The most important pathological localizations of ankylosing spondylitis are the sacroiliac joints, spine, and hip joints. The optimal radiological method for imaging the sacroiliac joints is MRI. Typical findings in patients with acute inflammation are irregularities of the joint cavities with erosions and bone edema. Active inflammation of the sacroiliac joints on MRI is considered equivalent to definite radiographic sacroiliitis.

bamboo-spine

Image: “Bamboo spine in a patient with ankylosing spondylitis” by Stevenfruitsmaak. License: CC BY-SA 3.0

In the early stages, bone scintigraphy shows symmetric pathological accumulations at the sacroiliac joints and parts of the spine.

The plain radiograph in a progressed stage shows ankylosis, sclerosis, and erosions. Important findings at the spine are syndesmophytes. Syndesmophytes are bony protrusions from the edge of one vertebra to the next and they appear primarily at the thoracolumbar junction.

In the final stage, the so-called bamboo spine becomes apparent, which is accompanied by a complete inability to move.

Differential Diagnoses

With regard to differential diagnoses, the most relevant are other spondyloarthropathies  including:

  • Psoriatic arthritis
  • Crohn disease, Ulcerative colitis
  • Post-infectious genesis (Reactive arthritis, Reiter syndrome)

Furthermore, degenerative changes in the joints and spine are possible differential diagnoses that can trigger similar symptoms.

Treatment

Treatment of ankylosing spondylitis has significantly changed in the past decades. In the 1990s, the focus was mainly on physical therapy and balneotherapy. With the development of TNF-α inhibitors, a new era of treatment for ankylosing spondylitis was introduced.

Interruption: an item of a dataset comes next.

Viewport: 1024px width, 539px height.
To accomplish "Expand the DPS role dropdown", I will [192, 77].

Note: Treating the cause of ankylosing spondylitis is not currently possible.

Treatment focuses on pain reduction and a decrease of inflammatory activity. The goal is to halt the deterioration of movement impairment and deformation of the spine.

Basic Treatment of Ankylosing Spondylitis

  • NSAIDs: These represent the most important drug group against inflammatory pain in the axial skeleton, and are first-line therapy.
  • Local steroid administration: Temporary, in case of extreme exacerbations
  • Physical therapy for the spine: Crucial for maintaining mobility. The patient must learn to perform exercises that aim at the mobilization of the vertebral joints and muscle stability. Exercise to maintain posture and range of motion is a part of treatment at all stages of the disease.
  • Balneotherapy: Alleviates symptoms and improves mobility
  • Warmth and cold: Warmth is good for combating the spine pain. Cooling is recommended for peripheral arthritis.

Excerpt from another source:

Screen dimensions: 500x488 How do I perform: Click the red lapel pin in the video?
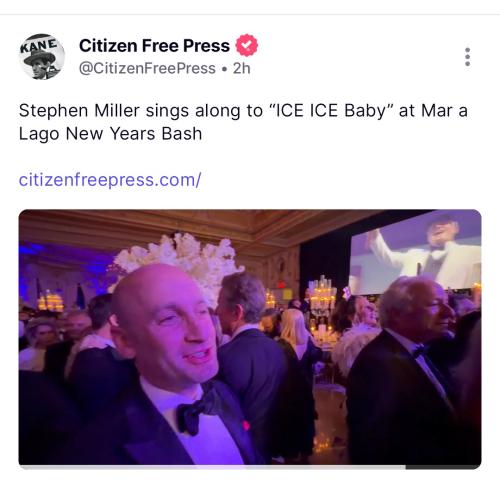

Treatment with TNF-α Inhibitors

  • If patients do not respond to the basic treatment, TNF-α inhibitors can be used. Studies have shown the efficacy of infliximab, etanercept, adalimumab, golimumab, and certolizumab pegol. These substances are mainly aimed at reducing pain and fatigue and at improving mobility.
  • Other symptoms of ankylosing spondylitis, such as enthesitis, which are resistant to treatment with NSAIDs, and extra-articular manifestations respond well to TNF-α inhibitors.
  • Other agents being experimented in refractory patients include secukinumab and tofacitinib.

Surgical Interventions

If the disease is in a markedly progressed state, surgical measures can be considered. While fusion of the spine through spondylodesis and wedge osteotomy cannot restore the original mobility, it improves the quality of life of the patient. If the hip joints are affected, partial or complete prostheses may be considered.

Disease Course and Prognosis

The course of ankylosing spondylitis is variable and ranges from mild stiffness and normal radiographs on one hand to a totally fused spine on the other. Some patients develop severe bilateral hip arthritis, severe peripheral arthritis, and extra-articular manifestations.

For about 30% of the patients, the severe functional impairments lead to psychosocial problems at work, in everyday life, and with recreational activities.

The complete clinical manifestation of ankylosing spondylitis comprises chronic pain and complete stiffening of the spine.

Unfavorable factors for disease prognosis are:

  • Male sex
  • Young age of onset (< 25 years)
  • Early peripheral arthritis (especially coxitis)

The use of TNF-α inhibitors has significantly improved these unfavorable prognostic factors.